Date Released: Thu, 2 August 2012 11:59 +0200

Now in its 23rd year, the Eskom Expo for Young Scientists was a bustling and inspiring event. Annually the Chemistry Department at Rhodes University is packed with learners from grades 6-12 from Grahamstown schools, all eager to share their innovative projects with their peers and judges.  

Organised by SciFest Africa and hosted by Rhodes University, the Expo included 126 entries and a whopping 200 learners, who examined local issues such as finding alternatives to the bucket toilet system to how climate change affects plants.

Moderated by Ms Joyce Sewry of the Chemistry Department and Dr Garth Cambray, the two have been involved with the Expo for over 10 years.

Ms Sewry says it is inspiring to see how the learners refine their research from one year to the next. “But it doesn’t get any easier,” she admits. Dr Cambray agreed, adding: “It makes one fit, watching the cycle from silver to gold.” He entered the Expo himself as a youth, so he knows how the opportunity nurtures young minds.

The top six projects presented their findings (in only four minutes) before a selection of judges including the Dean of Science, Prof Ric Bernard.  SciFest Director, Ms Anja Fourie, who also hosted the prize giving ceremony, noticed a clear improvement in the level of projects by previous entrants, also noting how the new tendency for independent schools to mentor development learners in the region has made a significant difference. This year, two schools who had not previously entered, participated in the Eskom Expo.

The learners received one year’s tuition bursaries to study at Rhodes- if studying towards a science degree. They were also automatically entered into the national expo in Johannesburg from 4 to 6 October, where they will contend with learners from all over the country to travel to the USA for the International Expo. Six gold medals were awarded, 10 silver medals, 19 bronze and six special awards.

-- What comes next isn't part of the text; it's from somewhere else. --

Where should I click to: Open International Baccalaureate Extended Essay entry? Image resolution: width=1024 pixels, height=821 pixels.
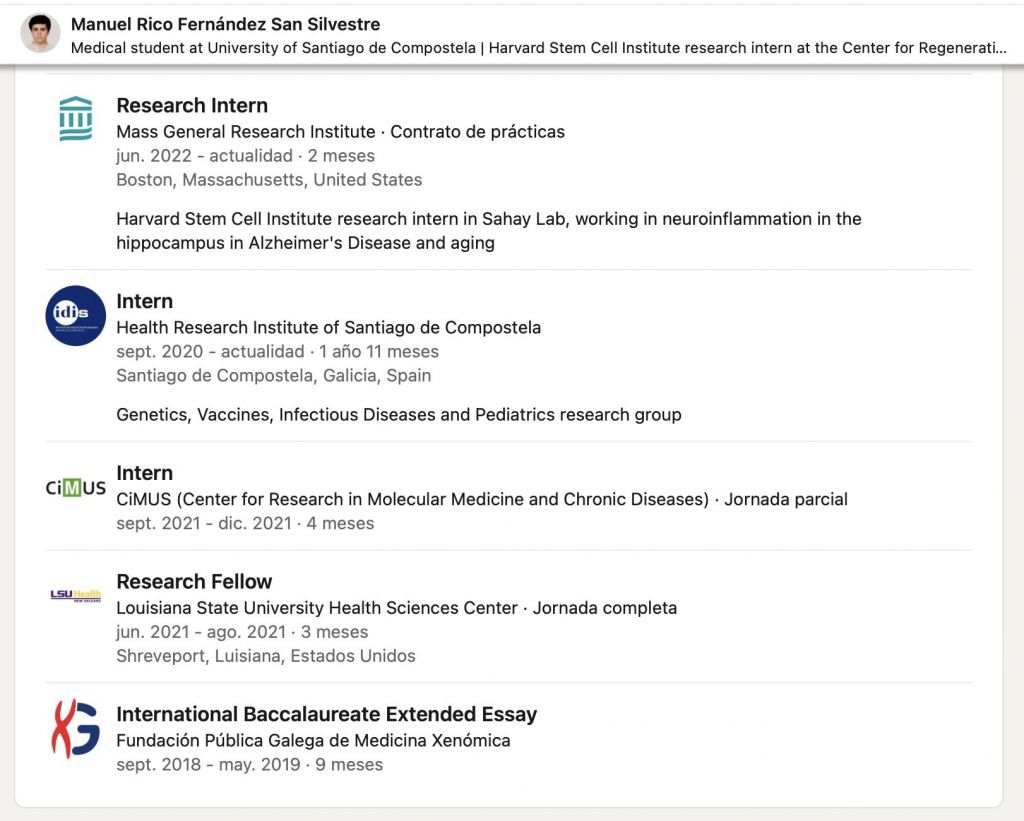326,714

The overall winning project was entitled “Save the Rhinos: Training the Honeybee” and was developed by two Kingswood College Grade 9 learners, Jamie Stone and Louise Poole.  They trained six honeybees in just over 15 minutes to stick out their probosces in anticipation of tasting sugar water to which ground kudu horn has been added. “Bees have an incredibly sensitive sense of smell,” says Poole. “They can smell the equivalent of a grain of salt in an Olympic-sized swimming pool.”

In second place was Caitlin Allison from DSG (Grade 9), a self-confessed “passionate marine biologist”. She examined the environmentally toxic ingredients in anti-fouling paint, which is painted on the bottom of boats to slow them down and increase fuel consumption. She proved that organic, zinc-based paint is more effective and more environmentally friendly.

Third were Roxanna Williamson and Ruth-Ann Graham from DSG who added polystyrene to create a lighter brick that insulates well. Hot on their heels in 4th place were Megan Myer and Celine Leach (also of DSG) who also created a lighter and therefore cheaper type of brick by adding up to 5% of sawdust gleaned from alien trees.

In 5th place was the only male finalist, Mbasa Ngcoza of Graeme College, who explored the purifying application of duckweed to combat water pollution.

Prof  Bernard and Mr Thys Muller, the general manager of Eskom Distributions presented the certificates and prizes to the learners. Prof Bernard said the expo is instrumental in generating new knowledge and ideas through the use of original research. “This is the breeding ground for the next generation of scientists,” he said.